The beautyberry is in the verbena family and produces exotic looking blooms that attract bees and other pollinators before giving way to dazzling berries. (Photo by Norman Winter)

By Norman Winter

All over the south, America’s most beautiful berry is stunning those who come across it in the wild. Those who have incorporated it into their landscape; however, are in a state of celebration. This berry is non-other than the American beautyberry, Callicarpa Americana.

In North Texas you’ll find it is native in Dallas, Tarrant, Denton, and Grayson Counties but is really not finicky on soil. Though it is native in 14 states, from Missouri, Tennessee to Virginia, Maryland and all states south from Texas to Florida, it has the common name French Mulberry. American beautyberry is an arching deciduous shrub that can reach five to eight feet in height.

Many gardeners are surprised to find it is in the verbena family. Like its other shrubby relatives, it is a pollinator magnet when in bloom. You really have to pay attention, though, to notice the intricately designed blooms as they tend to be hidden by leaves.

Amazingly, the blooms are quickly followed by hundreds of glistening berries.

The berries that catch our eye most often are those with the richest purple, a color fit for royalty.
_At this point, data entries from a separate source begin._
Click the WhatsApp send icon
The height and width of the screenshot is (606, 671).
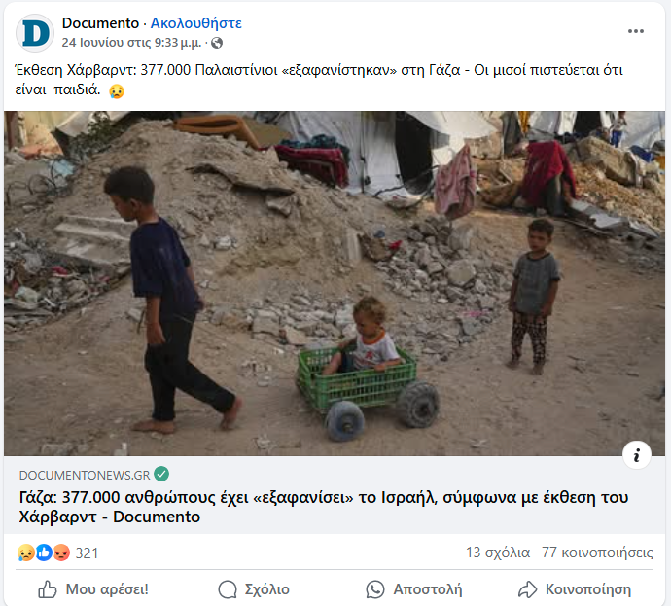[x=375, y=589]
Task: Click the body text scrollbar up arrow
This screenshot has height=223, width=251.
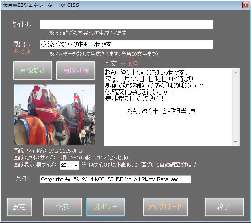Action: [x=236, y=72]
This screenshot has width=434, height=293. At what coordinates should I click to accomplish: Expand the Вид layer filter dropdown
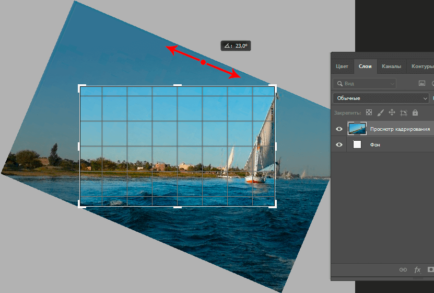click(x=365, y=83)
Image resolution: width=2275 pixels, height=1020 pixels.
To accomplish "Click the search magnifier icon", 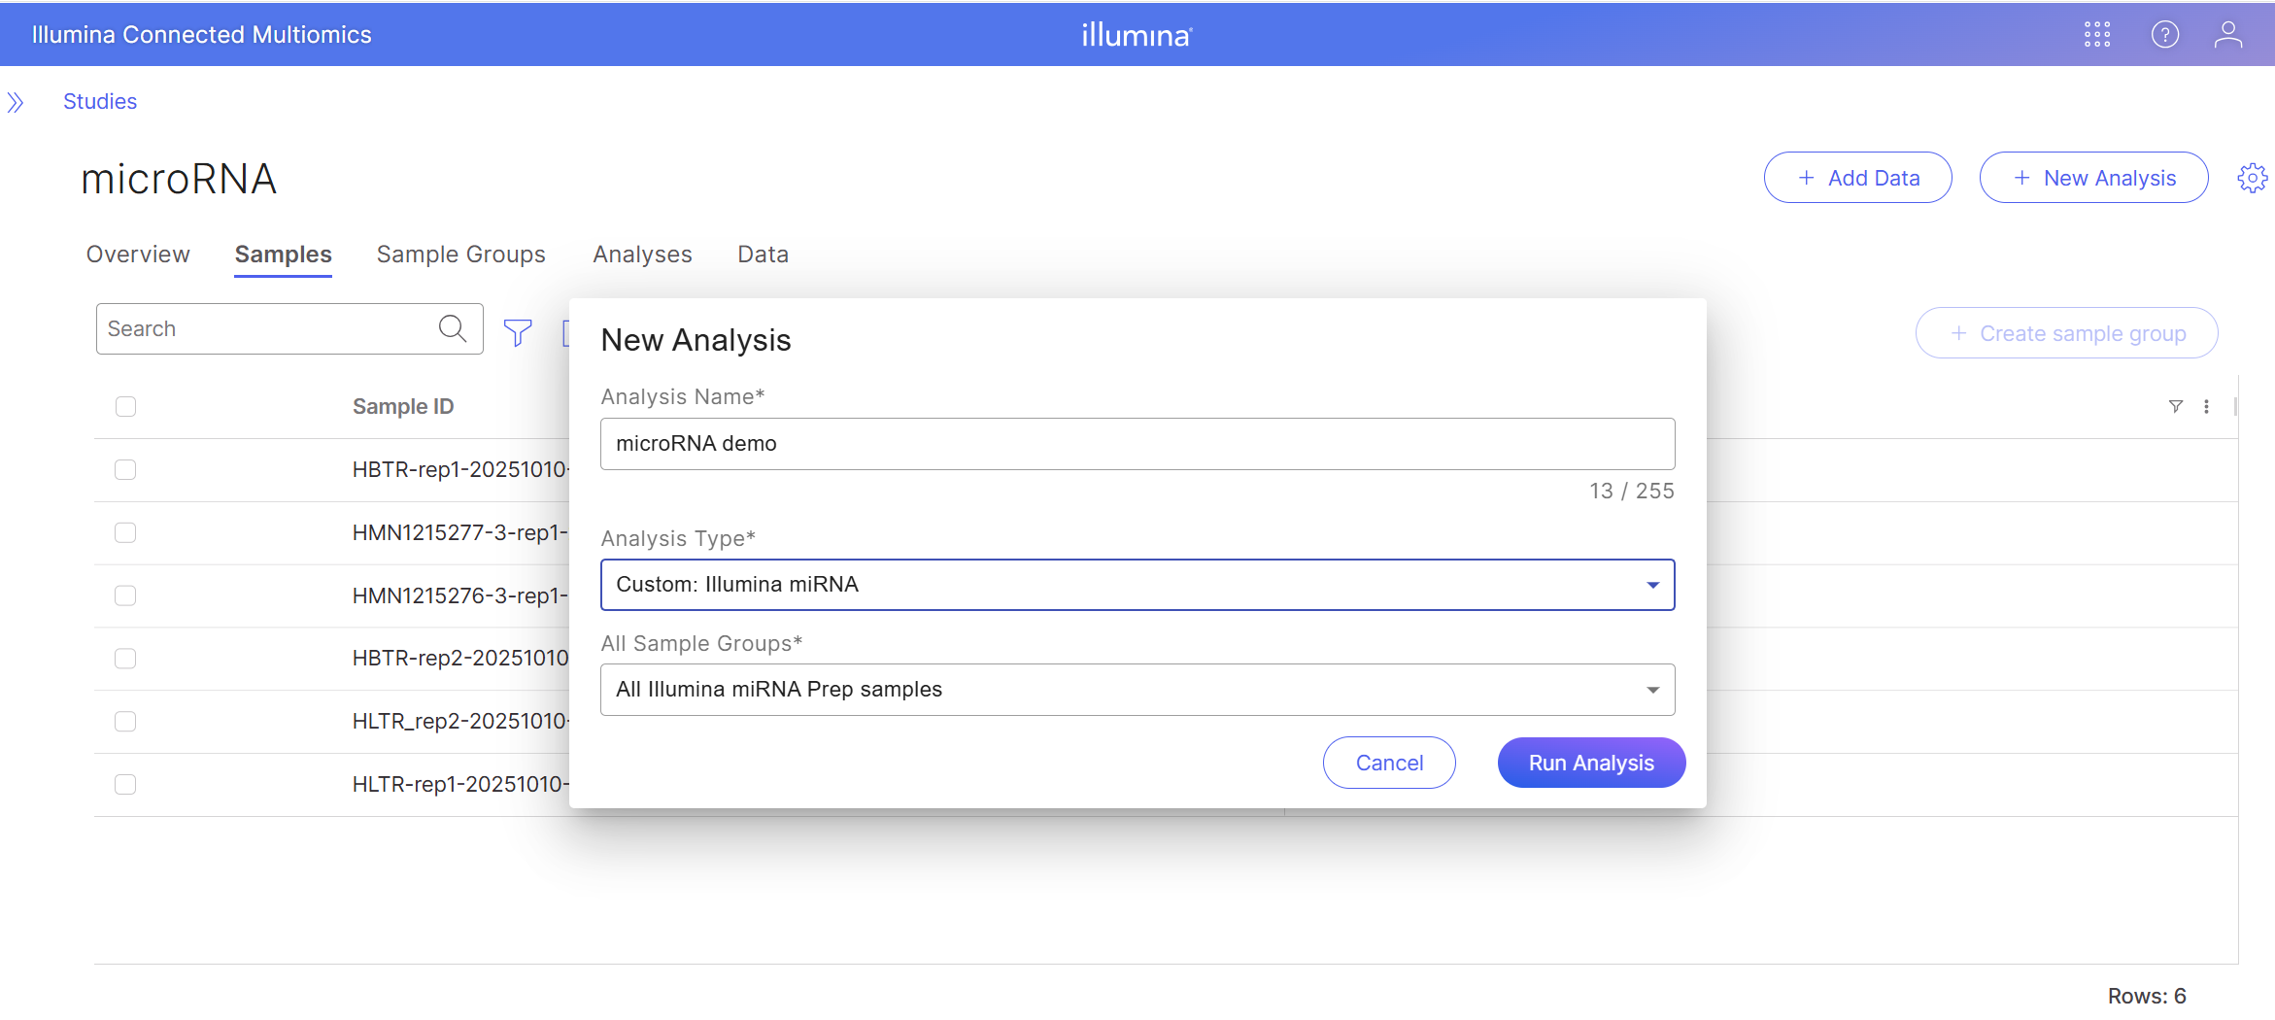I will 453,328.
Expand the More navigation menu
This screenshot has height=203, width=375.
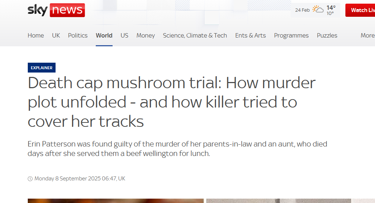click(x=367, y=35)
You’ll typically find them more prevalent in moist areas with richer soils of the forest floor but will work in the landscape in typical garden soils.

According to the USDA, the berries are eaten by over 40 species of birds. Mockingbirds, Brown Thrashers, American Robins and Eastern Towhees are a few of the notable birds you may find devouring the fruit and of even greater interest to North Texas farmers and ranchers is that it is relished by Bob White Quail.